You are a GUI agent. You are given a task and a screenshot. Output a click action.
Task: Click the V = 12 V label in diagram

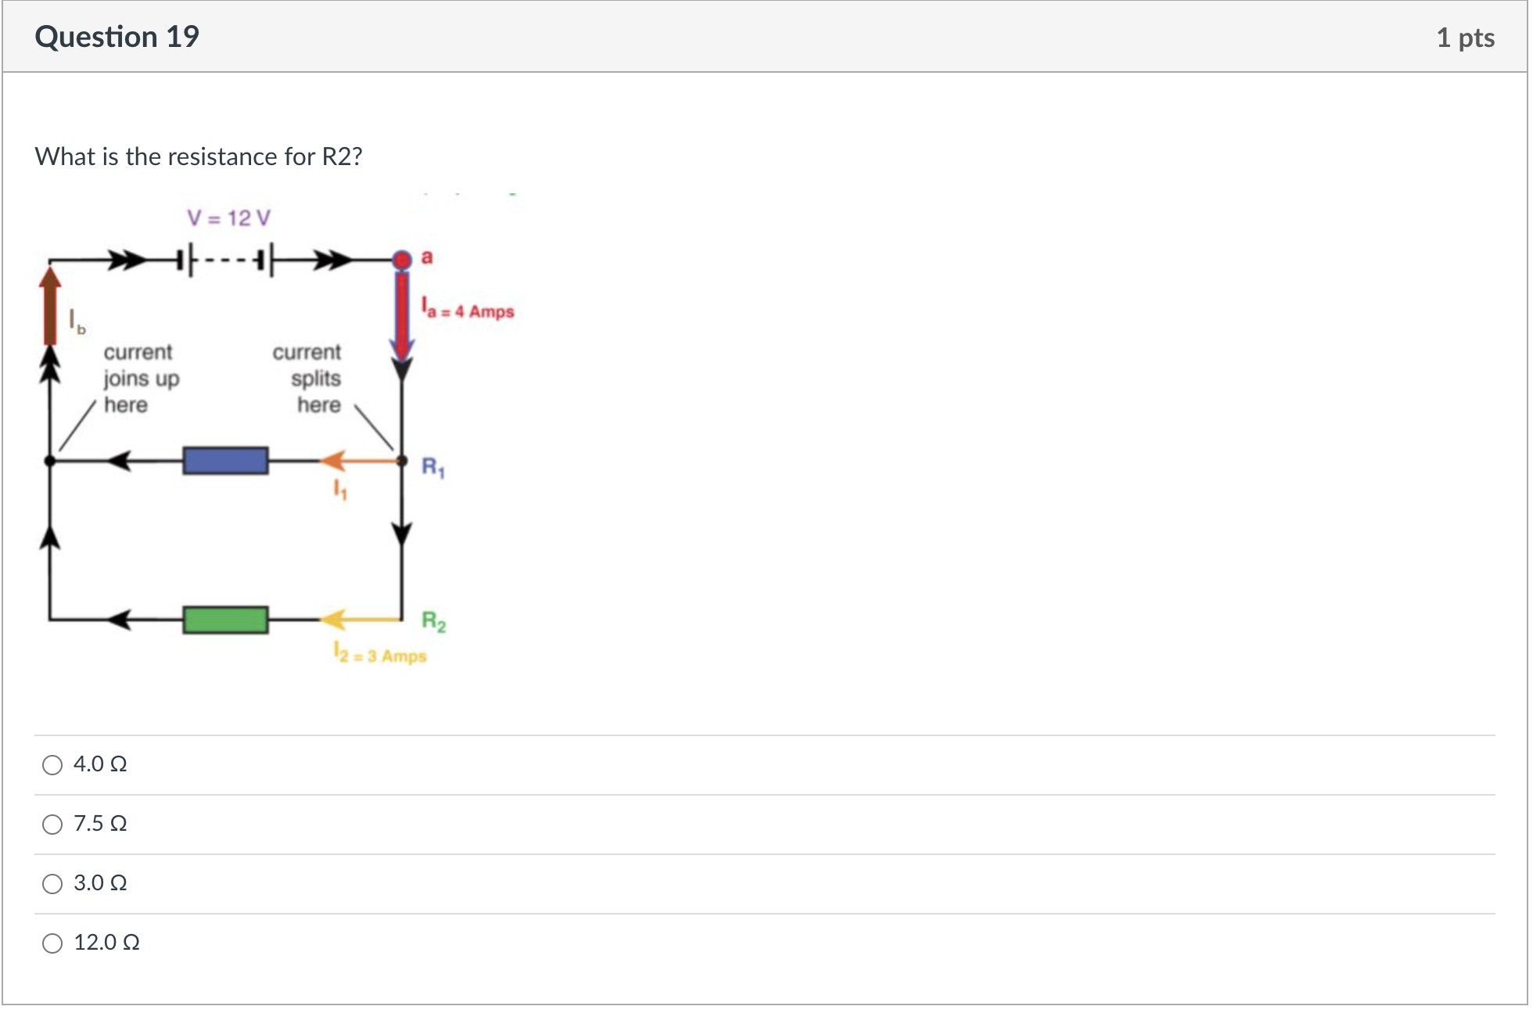point(228,219)
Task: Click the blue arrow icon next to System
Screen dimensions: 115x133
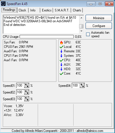Action: [61, 56]
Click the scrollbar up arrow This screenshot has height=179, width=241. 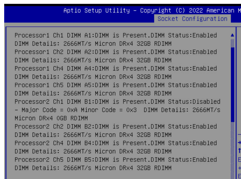(232, 35)
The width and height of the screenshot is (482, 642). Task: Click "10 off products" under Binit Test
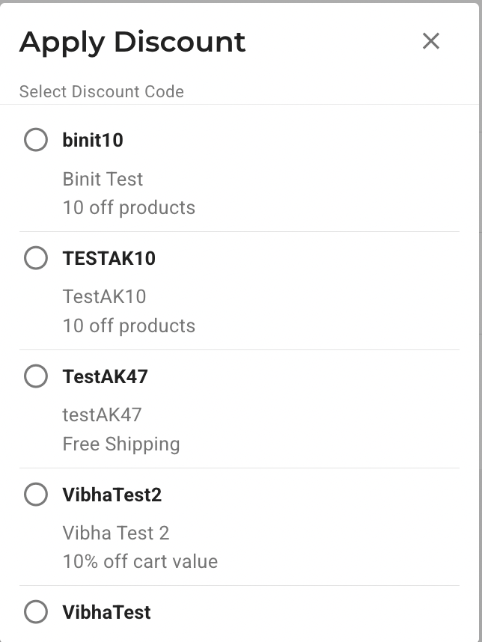point(129,207)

------------------------

:: TASK TO COMPLETE ::
Nothing but the lines from the one containing "The width and" through the final line of the entries above should be given again, each exactly as written; omit the pictures.

:: WRITTEN SOLUTION ::
The width and height of the screenshot is (482, 642). Task: Click "10 off products" under Binit Test
point(129,207)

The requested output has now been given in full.